Cyclic Peptides

Cyclic Peptide Detail Window

The window is opened by a double-click on a row in the output report if a cyclic peptide was identified. The Enter key can also be used if the row is selected.

De novo sequencing of beauverolide I.

See also Linear Peptide Detail Window. The differences for cyclic peptides are following:

  • The text window on the right at the bottom contains a list of all linearized sequences derived from all possible ring break up points of a cyclic sequence.
  • A name of a fragment ion is prefixed with an identifier of a linearized peptide sequence from which the fragment ion was generated (e.g., 3-4_A1 means that the fragment ion a1 was generated from the linearized sequence 3-4).

Toolbar for Cyclic Peptides

See also Toolbar for Linear Peptides. The differences for cyclic peptides are following:

Hide Scrambled Peaks (CTRL + S)

The function is available if a cyclic peptide was searched and if the checkbox Enable Scrambling was checked. The experimental peaks which were assigned to scrambled theoretical peaks of a cyclic peptide are black if the button is checked. If the button is unchecked, the peaks are red. The scrambled peaks in the peaks table are also hidden if the button is checked.

Ring break up point

A dropdown menu where you can choose which peaks are red in the spectrum on the left and which fragment ions are shown in the visualization of a cyclic peptide on the right. You can choose that only theoretical peaks from one linearized sequence (e.g., 3-4) are red if they are matched with experimental peaks. In this case, the graphical visualization on the right shows only matched fragment ions from the linearized sequence 3-4 and the break up point 3-4 is red. The default value "all" means that all matched theoretical peaks on the left are red and that all matched fragment ions are shown on the right.

Cyclic Sequence Detection

A path in the de novo graph corresponding to a b-ion series of a cyclic peptide is detected as shown in the following scheme. An edge corresponds to a residue mass of a building block or to a sum of residue masses of a combination of building blocks. If an edge corresponds to multiple building blocks, peptide sequence candidates with all permutations of building blocks are generated from a path in a de novo graph. For example, when the edge corresponds to a combination of blocks leucine, proline and valine, the order of blocks can be LPV, LVP, PVL, PLV, VLP, and VPL; and thus 6 peptide sequence candidates are generated.

Detection of a path corresponding to a cyclic peptide in a de novo graph.

Nomenclature of Cyclic Series

The names of linearized peptide sequences are derived as shown in the following figure on a showcase example of roseotoxin A. Since the peptide is composed from six building blocks, twelve series of b-ions are generated. The numbers in superscripts of the names of b-ions indicate ring opening sites (e.g., 1-6b2 means the ion b2 arise after ring opening between leucic acid and betaalanine). The first number in the superscript corresponds to the N-terminal building block (leucic acid) and the second number to the C-terminal block (betaalanine). In case of reverted linearized sequences, the first number denotes a C-terminal block and the second number an N-terminal block.

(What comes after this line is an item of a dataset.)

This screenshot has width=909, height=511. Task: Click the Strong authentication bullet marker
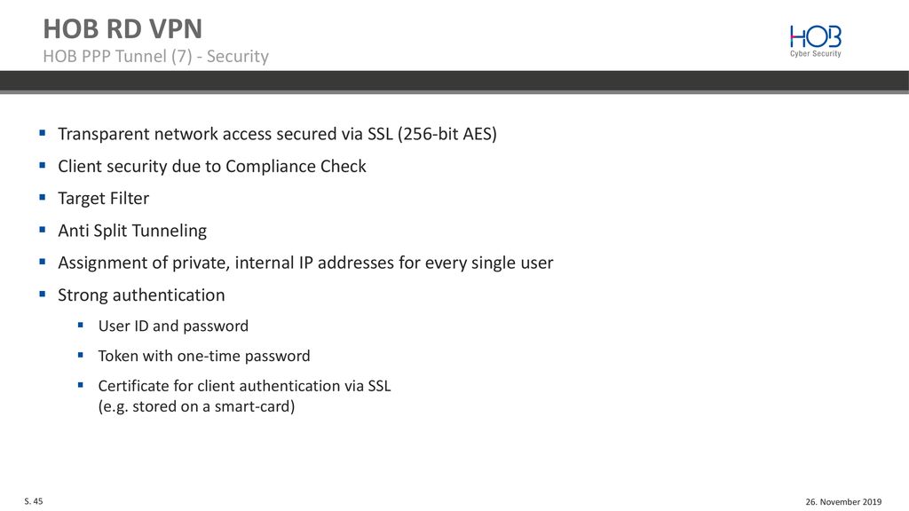43,295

  • The ion i-jb corresponding to a linearized sequence composed from k building blocks has

    • j = i - 1 if i > 1 and j < k;
    • i = 1 and j = k, otherwise.

  • The ion i-jb corresponding to a reverted linearized sequence composed from k building blocks has

    • i = j - 1 if i < k and j > 1;
    • i = k and j = 1, otherwise.

Note that each fragment ion occurs twice in the scheme (e.g., the fragment ion 1-6b2 is identical with 2-3b2).

Principle of numbering of fragment ions series of roseotoxin A (C5 = leucic acid; mP = 3-methylproline; I = isoleucine; mV = methylvaline; mA = methylalanine; bA = betaalanine).